▸ **THE PROBLEM**:
The lines below starting at the line containing "Task: Select score value -0.373489" and ending at the line containing "Given: Open the 城南区 keyword link" are to be repeated exactly, with both ends kept and nothing else added.

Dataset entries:
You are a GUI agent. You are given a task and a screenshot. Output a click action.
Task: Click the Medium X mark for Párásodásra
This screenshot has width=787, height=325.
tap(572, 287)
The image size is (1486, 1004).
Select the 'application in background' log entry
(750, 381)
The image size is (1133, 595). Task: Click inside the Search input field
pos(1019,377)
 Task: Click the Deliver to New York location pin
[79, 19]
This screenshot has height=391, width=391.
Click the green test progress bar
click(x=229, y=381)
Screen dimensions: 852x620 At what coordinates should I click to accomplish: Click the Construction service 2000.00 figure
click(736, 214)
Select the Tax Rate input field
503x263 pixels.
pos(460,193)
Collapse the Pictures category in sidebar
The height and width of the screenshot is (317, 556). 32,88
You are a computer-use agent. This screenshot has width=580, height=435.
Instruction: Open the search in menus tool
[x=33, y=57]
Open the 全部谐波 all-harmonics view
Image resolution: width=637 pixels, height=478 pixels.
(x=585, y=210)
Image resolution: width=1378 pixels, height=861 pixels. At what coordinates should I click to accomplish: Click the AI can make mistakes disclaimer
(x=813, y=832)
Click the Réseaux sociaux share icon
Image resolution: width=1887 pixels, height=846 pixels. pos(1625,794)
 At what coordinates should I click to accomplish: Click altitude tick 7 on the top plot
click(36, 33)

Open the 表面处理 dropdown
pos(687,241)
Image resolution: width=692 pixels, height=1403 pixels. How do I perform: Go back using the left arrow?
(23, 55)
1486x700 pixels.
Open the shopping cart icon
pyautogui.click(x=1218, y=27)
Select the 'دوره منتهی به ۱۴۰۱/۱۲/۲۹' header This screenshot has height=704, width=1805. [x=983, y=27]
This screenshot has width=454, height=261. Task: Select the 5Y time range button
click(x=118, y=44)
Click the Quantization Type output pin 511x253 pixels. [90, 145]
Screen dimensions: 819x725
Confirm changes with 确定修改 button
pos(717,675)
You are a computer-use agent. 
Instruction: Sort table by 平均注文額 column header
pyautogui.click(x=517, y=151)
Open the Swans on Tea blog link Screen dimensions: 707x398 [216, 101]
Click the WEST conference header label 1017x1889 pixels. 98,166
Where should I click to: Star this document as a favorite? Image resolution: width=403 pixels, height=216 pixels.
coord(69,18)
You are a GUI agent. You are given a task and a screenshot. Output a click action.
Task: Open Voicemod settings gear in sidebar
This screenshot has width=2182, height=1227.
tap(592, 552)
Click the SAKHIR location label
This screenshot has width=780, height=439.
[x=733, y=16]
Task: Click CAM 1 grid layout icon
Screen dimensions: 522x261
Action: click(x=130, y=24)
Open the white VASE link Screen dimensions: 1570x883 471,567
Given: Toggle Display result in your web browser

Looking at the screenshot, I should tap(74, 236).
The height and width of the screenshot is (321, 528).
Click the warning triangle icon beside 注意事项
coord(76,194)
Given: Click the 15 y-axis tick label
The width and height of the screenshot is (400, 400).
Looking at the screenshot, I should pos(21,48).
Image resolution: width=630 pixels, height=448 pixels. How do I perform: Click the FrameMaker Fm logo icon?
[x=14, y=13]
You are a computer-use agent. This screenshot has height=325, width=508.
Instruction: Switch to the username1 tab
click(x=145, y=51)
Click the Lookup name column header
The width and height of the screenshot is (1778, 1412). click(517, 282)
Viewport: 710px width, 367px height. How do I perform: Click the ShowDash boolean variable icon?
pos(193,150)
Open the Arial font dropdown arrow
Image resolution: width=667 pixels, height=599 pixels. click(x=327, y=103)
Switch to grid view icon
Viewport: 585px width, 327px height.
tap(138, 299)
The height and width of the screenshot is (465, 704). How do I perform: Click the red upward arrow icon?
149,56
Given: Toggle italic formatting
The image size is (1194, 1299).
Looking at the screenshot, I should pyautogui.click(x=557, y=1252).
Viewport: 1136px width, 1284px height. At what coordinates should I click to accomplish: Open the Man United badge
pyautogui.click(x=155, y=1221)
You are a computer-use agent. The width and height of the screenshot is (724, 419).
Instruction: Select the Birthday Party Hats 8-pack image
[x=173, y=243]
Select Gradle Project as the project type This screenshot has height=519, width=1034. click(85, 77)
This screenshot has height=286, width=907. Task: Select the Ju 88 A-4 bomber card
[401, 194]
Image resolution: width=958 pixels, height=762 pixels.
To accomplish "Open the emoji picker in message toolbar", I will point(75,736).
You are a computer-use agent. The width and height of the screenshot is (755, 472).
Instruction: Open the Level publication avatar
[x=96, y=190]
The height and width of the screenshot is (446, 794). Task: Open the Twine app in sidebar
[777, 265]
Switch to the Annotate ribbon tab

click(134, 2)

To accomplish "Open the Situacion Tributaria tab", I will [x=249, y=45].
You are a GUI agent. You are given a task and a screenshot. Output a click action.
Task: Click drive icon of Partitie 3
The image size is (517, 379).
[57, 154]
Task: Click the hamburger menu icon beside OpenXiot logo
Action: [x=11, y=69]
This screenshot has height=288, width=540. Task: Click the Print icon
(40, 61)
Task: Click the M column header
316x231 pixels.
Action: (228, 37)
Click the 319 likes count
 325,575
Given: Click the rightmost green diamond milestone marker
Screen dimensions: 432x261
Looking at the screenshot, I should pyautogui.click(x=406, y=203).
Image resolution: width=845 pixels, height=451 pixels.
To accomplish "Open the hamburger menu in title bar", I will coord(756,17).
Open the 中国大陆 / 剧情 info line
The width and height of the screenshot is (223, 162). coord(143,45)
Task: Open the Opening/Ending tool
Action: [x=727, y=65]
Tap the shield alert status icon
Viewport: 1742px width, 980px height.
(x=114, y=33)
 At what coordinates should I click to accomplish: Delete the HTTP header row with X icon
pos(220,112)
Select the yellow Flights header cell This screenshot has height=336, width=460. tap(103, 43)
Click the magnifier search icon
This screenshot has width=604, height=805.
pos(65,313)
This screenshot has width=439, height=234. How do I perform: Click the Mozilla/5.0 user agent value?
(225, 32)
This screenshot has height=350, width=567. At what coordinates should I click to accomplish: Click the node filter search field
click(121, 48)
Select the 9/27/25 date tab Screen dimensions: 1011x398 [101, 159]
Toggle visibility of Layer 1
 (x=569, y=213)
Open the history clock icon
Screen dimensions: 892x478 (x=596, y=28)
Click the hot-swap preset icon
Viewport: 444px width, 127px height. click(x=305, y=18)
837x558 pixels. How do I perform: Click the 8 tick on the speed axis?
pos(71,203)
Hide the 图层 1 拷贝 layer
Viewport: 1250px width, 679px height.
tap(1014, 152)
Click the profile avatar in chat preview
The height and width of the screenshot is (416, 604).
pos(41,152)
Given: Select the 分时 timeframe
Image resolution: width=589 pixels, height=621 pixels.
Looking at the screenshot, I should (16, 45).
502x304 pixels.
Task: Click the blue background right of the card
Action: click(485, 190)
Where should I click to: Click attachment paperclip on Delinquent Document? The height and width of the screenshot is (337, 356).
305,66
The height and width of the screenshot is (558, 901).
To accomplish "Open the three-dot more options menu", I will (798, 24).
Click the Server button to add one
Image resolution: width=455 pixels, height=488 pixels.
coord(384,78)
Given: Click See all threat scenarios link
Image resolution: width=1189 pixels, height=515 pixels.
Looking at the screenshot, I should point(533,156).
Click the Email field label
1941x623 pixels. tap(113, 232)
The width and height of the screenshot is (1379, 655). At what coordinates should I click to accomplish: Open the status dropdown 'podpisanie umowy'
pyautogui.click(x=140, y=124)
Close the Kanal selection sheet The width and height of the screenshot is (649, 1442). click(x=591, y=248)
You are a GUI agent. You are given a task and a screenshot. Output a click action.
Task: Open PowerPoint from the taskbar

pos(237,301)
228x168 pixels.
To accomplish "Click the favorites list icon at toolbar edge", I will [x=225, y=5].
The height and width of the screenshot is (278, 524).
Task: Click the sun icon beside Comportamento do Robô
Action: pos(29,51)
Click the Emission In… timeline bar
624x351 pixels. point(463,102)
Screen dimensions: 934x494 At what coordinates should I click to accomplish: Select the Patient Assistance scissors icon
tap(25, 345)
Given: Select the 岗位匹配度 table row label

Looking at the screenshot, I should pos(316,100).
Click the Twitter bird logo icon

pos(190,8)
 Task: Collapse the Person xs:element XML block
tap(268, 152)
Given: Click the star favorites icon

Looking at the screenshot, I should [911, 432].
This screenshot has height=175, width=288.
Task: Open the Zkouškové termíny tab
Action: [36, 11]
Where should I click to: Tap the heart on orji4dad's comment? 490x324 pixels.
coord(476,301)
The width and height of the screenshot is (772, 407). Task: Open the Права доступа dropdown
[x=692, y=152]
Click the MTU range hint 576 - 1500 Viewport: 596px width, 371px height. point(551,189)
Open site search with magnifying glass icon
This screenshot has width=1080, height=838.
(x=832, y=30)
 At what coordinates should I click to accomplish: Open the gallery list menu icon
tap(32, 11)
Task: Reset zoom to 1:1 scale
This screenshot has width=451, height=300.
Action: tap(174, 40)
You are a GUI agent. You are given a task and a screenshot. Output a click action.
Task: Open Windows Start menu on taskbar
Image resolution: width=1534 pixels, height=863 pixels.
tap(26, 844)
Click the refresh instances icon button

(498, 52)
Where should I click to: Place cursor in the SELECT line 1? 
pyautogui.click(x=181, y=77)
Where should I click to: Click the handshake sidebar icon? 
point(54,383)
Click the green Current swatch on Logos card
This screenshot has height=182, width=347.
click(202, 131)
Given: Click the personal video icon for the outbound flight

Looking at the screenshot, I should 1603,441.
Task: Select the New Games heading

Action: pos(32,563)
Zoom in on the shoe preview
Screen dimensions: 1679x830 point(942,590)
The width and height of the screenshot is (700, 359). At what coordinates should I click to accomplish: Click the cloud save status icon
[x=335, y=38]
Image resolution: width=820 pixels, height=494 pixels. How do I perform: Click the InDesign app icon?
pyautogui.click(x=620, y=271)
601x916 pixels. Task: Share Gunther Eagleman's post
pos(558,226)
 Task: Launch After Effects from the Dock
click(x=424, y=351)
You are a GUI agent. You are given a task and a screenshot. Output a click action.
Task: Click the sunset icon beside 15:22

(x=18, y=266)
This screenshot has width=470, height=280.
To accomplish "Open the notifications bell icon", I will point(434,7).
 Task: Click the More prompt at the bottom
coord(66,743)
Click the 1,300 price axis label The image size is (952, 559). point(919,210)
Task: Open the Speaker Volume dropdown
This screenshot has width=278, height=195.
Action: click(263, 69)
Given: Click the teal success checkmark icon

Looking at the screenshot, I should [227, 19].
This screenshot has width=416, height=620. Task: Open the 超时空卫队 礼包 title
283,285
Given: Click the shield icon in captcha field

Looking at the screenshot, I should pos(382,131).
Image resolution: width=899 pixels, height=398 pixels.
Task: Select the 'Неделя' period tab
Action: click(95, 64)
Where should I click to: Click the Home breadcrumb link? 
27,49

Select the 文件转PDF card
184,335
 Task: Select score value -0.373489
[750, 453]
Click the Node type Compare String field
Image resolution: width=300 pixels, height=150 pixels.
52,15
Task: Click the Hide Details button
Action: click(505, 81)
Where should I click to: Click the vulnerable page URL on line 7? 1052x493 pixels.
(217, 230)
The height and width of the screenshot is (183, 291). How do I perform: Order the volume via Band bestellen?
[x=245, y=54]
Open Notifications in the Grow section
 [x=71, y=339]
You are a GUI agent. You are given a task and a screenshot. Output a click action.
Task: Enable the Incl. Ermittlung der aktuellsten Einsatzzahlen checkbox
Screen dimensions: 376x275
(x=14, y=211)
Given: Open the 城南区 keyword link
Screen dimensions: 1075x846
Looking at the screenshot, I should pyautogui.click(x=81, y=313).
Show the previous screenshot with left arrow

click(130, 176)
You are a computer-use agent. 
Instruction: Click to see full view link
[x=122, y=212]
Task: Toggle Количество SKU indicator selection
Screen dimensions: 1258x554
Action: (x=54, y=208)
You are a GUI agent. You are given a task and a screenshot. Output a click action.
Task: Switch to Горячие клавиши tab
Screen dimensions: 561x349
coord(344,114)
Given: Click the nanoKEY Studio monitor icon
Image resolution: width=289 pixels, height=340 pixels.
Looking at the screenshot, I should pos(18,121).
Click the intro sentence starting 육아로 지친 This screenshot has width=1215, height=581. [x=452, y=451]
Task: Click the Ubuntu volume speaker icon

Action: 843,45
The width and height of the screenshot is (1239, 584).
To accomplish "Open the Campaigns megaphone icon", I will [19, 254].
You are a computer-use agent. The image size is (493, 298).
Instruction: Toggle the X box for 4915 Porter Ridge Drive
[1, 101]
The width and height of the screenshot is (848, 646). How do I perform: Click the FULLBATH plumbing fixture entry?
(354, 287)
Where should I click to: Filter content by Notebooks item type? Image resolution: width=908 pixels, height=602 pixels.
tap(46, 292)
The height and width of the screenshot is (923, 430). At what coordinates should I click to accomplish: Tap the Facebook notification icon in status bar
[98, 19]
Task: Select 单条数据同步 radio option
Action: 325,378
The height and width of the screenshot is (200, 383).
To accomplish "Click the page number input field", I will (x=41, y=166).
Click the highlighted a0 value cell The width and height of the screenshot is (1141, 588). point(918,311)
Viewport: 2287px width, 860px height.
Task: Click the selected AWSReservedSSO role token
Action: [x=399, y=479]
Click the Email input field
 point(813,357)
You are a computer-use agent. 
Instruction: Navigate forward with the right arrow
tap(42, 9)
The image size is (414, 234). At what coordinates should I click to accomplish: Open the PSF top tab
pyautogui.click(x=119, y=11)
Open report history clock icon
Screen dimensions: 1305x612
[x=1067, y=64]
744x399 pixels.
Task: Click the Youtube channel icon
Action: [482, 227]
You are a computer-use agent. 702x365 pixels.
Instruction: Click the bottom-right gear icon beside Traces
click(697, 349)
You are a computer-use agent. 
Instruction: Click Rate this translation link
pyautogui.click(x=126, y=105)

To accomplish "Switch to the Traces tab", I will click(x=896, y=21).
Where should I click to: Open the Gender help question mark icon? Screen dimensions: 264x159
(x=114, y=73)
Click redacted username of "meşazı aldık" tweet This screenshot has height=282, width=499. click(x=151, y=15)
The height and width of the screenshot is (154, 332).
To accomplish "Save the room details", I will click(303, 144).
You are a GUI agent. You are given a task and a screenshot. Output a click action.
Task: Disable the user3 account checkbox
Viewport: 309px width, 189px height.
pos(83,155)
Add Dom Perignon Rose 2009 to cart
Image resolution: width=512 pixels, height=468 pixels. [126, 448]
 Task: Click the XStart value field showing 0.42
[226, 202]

▸ **SOLUTION TO THE EXERCISE**:
 Task: Select score value -0.373489
[750, 453]
Click the Node type Compare String field
Image resolution: width=300 pixels, height=150 pixels.
52,15
Task: Click the Hide Details button
Action: click(505, 81)
Where should I click to: Click the vulnerable page URL on line 7? 1052x493 pixels.
(217, 230)
The height and width of the screenshot is (183, 291). How do I perform: Order the volume via Band bestellen?
[x=245, y=54]
Open Notifications in the Grow section
 [x=71, y=339]
You are a GUI agent. You are given a task and a screenshot. Output a click action.
Task: Enable the Incl. Ermittlung der aktuellsten Einsatzzahlen checkbox
Screen dimensions: 376x275
(x=14, y=211)
Given: Open the 城南区 keyword link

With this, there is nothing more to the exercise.